Testo fornito:
Mario Ardigó – Azione Cattolica in San Clemente papa – Roma, Monte Sacro, Valli

  

lunedì 30 gennaio 2023

Sinodalità e pluralismo

Sinodalità e pluralismo

 

  La sinodalità è un modo di fare Chiesa: un metodo basato sui principi di rispetto della dignità delle persone, di partecipazione e di corresponsabilità.

   Le strutture ecclesiastiche principali italiane non sono attualmente sinodali. Nelle parrocchie perché non lo si è mai fatto e non è stato ancora istituito un sistema di regole per poterlo fare. Ad altri livelli della gerarchia, per l’assolutismo episcopale e papale. 

  È paradossale, perché la maggiore partecipazione che si vorrebbe indurre con la sinodalità dovrebbe coinvolgere maggiormente la base, ma i processi sinodali attualmente in corso da noi sono stati ordinati dal Papa, quindi da un autocrate, organizzati senza troppa convinzione dalla burocrazia ecclesiastica, con scarsissimo interesse da parte dell’altra gente.

  La dottrina corrente insegna che noi tutti avremmo un fiuto per intuire la via giusta tra quelle proposte, cosa che a me risulta poco evidente. I più mi pare che non sappiano che pesci prendere, ad esempio in materia di sinodalità. Ma io non sono un teologo.

  Di solito la si pensa diversamente in molte cose, pur mantenendo alcuni agganci sui fondamentali, nella misura in cui se ne è consapevoli. Questo è il pluralismo.

   In un ambiente pluralistico essere sinodali non è semplice. Di fatto non si riesce sempre  ad andare d’accordo con tutti  e c’è chi, tra coloro che hanno scritto in materia, comincia realisticamente a riconoscerlo. È un fatto di comune esperienza.

  C’è, insomma, in religione un certo pluralismo di modi di vivere la fede. Tutti lo possiamo constatare. In realtà nessuna persona vive la nostra fede esattamente come fa un’altra. I teologi ne sono l’esempio più eclatante. Raramente se ne trovano due che siano d’accordo su tutto. Questo si manifesta ad ogni livello della vita in comune.

  Anche quando in religione si parla di comunione, non si vuole intendere, in genere, che si concordi su tutto. 

  Le religioni, e anche la nostra, sono espresse anche mediante miti e la produzione mitologica è incessante nelle società umane. Difficile smentire un mito, anche quando riguarda persone o gruppi dei quali si ha una memoria molto recente o addirittura attuale. In genere intorno ad ogni persona che è riuscita ad esprimere un potere pubblico significativo si costruisce un mito. Va detto, infine, che ciascuna persona organizza un mito intorno a se stessa.

Obiettivi:
- a) Nel testo su sinodalità e pluralismo, su quali principi si fonda la sinodalità come metodo?
- b) Riscrivi il passo del testo su sinodalità e pluralismo che parte da "Le strutture ecclesiastiche" e arriva fino a "parte dell’altra gente.", sostituendo "parrocchie" con "comunità".
- c) Riassumi in due frasi il testo su sinodalità e pluralismo.

Materiale fornito:
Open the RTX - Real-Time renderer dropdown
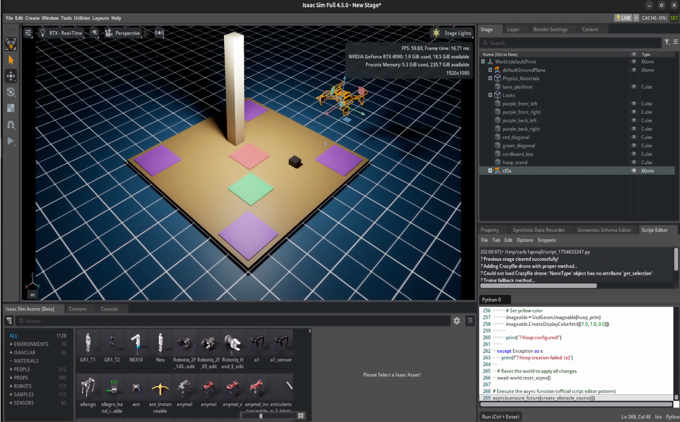 click(x=65, y=33)
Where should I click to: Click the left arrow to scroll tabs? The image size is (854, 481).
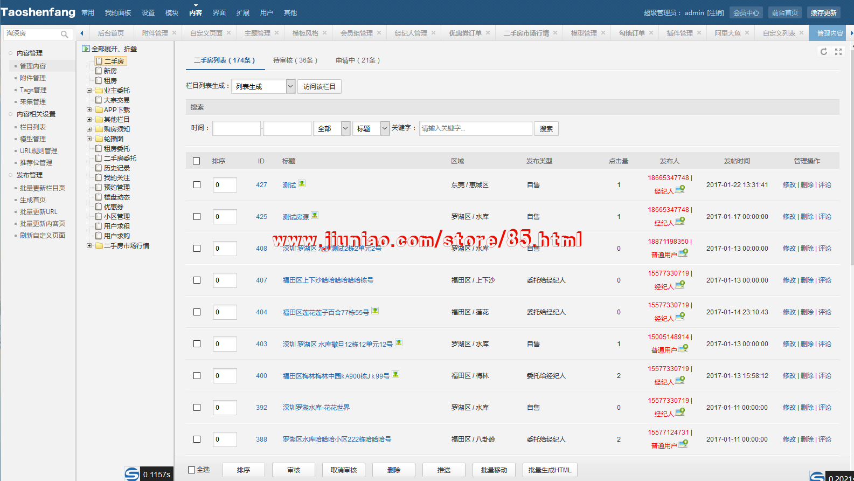click(x=82, y=33)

Soluzioni degli esercizi:
- a) Sul rispetto della dignità delle persone, sulla partecipazione e sulla corresponsabilità.

- b)
Le strutture ecclesiastiche principali italiane non sono attualmente sinodali. Nelle comunità perché non lo si è mai fatto e non è stato ancora istituito un sistema di regole per poterlo fare. Ad altri livelli della gerarchia, per l’assolutismo episcopale e papale. 

  È paradossale, perché la maggiore partecipazione che si vorrebbe indurre con la sinodalità dovrebbe coinvolgere maggiormente la base, ma i processi sinodali attualmente in corso da noi sono stati ordinati dal Papa, quindi da un autocrate, organizzati senza troppa convinzione dalla burocrazia ecclesiastica, con scarsissimo interesse da parte dell’altra gente.

- c) La sinodalità è un modo di fare Chiesa fondato su rispetto della dignità delle persone, partecipazione e corresponsabilità, ma le principali strutture ecclesiastiche italiane attualmente non sono sinodali e i processi in corso sono stati ordinati dal Papa e accolti con scarsissimo interesse. Nella fede esiste un pluralismo per cui nessuno la vive esattamente come un altro, e in un ambiente pluralistico essere sinodali non è semplice.